VALDECI OLIVEIRA (PT) 
Ex-prefeito de Santa Maria e deputado estadual pelo terceiro mandato. Foi o segundo colocado na eleição municipal, fazendo 72.77 votos no segundo turno. 

"Estou no meu terceiro mandato e tenho desempenhado minhas atividades com muita determinação. Sou membro da Comissão de Saúde, e nosso foco é na resolução das questões que envolvem o Hospital Regional. Além disso, também queremos que as obras de duplicação da 287 sejam concluídas. Não fui eleito para ficar parado em Porto Alegre, mas para rodar o Estado e acompanhar as questões da comunidade. Não irei concorrer no próximo pleito, e o nosso candidato é o Luciano Guerra. Não apenas por ter sido o vereador mais votado na última eleição, mas porque acreditamos no trabalho dele. Eu serei presidente da Assembleia em 2022, mas estarei muito presente na campanha municipal também. A cidade precisa melhorar e nós vamos elaborar um projeto pé no chão."

WERNER REMPEL (PC DO B) 
Médico e ex-vereador. Foi presidente estadual do Partido Pátria Livre (PPL), que foi incorporado ao PC do B em 2019. Fez 6.917 votos no pleito de 2016.  

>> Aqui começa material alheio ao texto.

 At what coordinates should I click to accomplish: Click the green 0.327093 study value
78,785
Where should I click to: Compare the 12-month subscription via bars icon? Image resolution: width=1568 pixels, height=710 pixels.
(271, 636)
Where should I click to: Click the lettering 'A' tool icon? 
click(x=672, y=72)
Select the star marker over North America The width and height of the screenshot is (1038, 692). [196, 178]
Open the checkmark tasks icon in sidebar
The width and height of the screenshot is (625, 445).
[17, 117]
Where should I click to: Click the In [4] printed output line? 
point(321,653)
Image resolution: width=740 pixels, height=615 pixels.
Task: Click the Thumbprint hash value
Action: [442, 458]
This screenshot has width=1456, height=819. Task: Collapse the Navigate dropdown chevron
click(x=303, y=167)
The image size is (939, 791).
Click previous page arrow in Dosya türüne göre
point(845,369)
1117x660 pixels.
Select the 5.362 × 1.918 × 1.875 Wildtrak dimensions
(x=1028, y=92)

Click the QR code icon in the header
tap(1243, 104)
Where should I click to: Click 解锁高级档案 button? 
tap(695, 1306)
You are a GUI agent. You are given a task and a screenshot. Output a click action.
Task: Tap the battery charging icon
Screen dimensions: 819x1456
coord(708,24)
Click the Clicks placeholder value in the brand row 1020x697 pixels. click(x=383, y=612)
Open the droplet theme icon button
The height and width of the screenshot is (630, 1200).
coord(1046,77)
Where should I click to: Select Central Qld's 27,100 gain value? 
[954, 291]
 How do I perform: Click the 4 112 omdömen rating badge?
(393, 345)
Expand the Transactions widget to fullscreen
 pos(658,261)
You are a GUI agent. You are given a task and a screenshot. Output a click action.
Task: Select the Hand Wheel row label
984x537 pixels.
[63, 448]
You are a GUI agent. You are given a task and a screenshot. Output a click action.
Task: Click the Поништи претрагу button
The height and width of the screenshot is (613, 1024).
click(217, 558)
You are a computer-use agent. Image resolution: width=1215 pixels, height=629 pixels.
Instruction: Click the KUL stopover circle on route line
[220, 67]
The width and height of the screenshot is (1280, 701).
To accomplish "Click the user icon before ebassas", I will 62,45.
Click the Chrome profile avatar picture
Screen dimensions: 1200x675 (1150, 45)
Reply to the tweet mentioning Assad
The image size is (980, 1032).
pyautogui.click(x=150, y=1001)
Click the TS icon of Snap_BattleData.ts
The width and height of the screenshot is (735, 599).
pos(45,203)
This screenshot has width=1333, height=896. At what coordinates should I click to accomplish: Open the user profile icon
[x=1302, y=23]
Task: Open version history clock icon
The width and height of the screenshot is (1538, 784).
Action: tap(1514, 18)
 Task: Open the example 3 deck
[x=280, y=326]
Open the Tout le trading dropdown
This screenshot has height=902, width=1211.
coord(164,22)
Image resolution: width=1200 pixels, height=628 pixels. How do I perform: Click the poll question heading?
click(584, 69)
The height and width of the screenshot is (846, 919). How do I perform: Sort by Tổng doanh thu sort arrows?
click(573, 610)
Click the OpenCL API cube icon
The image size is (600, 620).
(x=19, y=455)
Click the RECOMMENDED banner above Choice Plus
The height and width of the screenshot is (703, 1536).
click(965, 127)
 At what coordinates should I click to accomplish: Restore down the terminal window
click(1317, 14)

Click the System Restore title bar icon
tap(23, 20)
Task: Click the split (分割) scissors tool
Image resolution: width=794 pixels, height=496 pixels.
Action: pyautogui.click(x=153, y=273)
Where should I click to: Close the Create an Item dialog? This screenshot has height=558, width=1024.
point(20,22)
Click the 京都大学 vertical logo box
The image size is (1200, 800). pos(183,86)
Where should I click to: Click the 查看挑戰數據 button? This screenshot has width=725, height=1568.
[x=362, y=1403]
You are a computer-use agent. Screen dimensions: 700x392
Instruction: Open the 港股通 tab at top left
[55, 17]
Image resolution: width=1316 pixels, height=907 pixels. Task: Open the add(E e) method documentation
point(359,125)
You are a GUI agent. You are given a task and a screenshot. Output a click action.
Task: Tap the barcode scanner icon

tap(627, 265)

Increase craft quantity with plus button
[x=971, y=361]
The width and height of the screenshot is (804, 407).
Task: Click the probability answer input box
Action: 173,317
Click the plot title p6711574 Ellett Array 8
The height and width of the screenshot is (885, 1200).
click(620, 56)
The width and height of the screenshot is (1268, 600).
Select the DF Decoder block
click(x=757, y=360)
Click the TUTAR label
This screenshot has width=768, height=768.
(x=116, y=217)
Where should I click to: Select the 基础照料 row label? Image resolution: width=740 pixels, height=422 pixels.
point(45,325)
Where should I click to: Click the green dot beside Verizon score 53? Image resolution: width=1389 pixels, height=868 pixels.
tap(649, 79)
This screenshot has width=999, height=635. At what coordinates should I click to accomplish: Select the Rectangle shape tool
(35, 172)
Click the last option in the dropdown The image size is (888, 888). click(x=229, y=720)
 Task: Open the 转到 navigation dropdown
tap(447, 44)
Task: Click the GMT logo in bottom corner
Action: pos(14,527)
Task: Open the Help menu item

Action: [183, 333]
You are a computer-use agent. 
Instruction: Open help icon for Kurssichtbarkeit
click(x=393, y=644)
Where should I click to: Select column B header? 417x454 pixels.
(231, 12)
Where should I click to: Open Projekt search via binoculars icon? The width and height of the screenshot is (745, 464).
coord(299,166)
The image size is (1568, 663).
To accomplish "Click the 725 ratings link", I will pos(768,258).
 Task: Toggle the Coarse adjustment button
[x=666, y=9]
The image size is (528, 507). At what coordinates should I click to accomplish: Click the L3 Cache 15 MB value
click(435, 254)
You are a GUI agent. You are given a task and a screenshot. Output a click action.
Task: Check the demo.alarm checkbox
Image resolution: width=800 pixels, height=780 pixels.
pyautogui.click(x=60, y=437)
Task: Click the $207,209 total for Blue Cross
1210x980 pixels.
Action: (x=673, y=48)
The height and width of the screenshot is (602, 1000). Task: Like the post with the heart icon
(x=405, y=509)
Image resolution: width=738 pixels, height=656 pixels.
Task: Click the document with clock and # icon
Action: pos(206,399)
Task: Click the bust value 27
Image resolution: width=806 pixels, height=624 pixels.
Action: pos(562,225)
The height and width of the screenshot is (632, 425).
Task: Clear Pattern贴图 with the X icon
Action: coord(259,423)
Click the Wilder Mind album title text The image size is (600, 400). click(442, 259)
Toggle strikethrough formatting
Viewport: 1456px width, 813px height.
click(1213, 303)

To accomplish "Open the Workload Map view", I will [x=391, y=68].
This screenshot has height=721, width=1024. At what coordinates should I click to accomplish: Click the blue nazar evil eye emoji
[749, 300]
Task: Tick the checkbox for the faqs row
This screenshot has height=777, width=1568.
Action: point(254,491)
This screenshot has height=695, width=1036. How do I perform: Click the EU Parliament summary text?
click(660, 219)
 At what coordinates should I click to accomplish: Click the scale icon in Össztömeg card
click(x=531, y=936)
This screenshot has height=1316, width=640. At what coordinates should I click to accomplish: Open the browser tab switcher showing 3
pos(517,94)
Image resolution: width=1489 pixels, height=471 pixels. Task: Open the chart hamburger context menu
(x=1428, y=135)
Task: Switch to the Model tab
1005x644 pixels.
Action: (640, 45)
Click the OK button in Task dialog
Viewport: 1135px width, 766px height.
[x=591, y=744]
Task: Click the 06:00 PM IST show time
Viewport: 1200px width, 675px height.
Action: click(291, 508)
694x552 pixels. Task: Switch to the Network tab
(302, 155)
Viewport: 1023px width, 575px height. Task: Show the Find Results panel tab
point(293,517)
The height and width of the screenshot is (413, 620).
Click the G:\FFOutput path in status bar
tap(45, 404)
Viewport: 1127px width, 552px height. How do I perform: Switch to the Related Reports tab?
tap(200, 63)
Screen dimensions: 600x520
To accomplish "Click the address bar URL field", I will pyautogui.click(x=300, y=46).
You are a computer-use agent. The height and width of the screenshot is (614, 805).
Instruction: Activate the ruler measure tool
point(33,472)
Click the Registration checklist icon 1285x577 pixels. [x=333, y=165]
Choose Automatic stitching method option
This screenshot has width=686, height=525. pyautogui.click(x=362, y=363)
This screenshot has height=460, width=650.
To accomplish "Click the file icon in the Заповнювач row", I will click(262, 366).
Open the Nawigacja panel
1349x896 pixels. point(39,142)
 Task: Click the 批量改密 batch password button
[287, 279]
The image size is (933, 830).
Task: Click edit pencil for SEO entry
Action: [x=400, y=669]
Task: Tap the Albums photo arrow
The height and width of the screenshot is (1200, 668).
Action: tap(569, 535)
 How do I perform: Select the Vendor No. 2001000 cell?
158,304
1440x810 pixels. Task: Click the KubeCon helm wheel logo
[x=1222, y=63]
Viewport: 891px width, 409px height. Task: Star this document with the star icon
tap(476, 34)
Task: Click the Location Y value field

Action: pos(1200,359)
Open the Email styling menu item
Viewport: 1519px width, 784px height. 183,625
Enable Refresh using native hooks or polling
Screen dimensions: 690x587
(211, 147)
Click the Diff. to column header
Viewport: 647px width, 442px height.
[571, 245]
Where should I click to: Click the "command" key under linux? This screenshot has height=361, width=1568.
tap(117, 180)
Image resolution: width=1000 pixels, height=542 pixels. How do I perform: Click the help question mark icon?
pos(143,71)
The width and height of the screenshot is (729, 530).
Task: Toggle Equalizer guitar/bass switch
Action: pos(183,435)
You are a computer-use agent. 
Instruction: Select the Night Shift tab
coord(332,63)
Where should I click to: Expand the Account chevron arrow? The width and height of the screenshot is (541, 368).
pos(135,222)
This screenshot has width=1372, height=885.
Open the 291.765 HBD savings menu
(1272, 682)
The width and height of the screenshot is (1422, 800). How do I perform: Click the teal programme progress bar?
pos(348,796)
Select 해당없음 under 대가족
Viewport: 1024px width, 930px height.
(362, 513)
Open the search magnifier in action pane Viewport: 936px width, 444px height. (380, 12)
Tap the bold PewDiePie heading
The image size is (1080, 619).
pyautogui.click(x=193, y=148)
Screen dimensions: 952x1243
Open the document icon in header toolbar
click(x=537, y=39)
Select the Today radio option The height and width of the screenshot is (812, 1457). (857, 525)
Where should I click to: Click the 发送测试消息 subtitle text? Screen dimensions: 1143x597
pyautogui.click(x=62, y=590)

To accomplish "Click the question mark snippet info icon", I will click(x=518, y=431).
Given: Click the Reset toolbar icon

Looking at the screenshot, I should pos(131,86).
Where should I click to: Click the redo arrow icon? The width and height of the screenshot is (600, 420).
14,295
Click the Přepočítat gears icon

"Em 2018, concorri a deputado estadual e, apesar de não ter sido eleito, fiz 15.014 votos, a maioria na Região Central. Nesse período, fui presidente do PPL, no Estado. O partido foi extinto e integra, hoje, o PCdoB, onde atuo em nível nacional. Tenho tido muita atividade de direção partidária, mas, até o momento, ainda não há nenhuma definição sobre candidatos à prefeitura. Temos conversado bastante, em nível municipal, e o partido passará por um processo de definição das direções estadual e municipal. A partir disso, teremos uma definição sobre candidaturas. Sobre concorrer novamente, não digo nem que sim nem que não. É provável que concorra, mas isso depende dessa definição."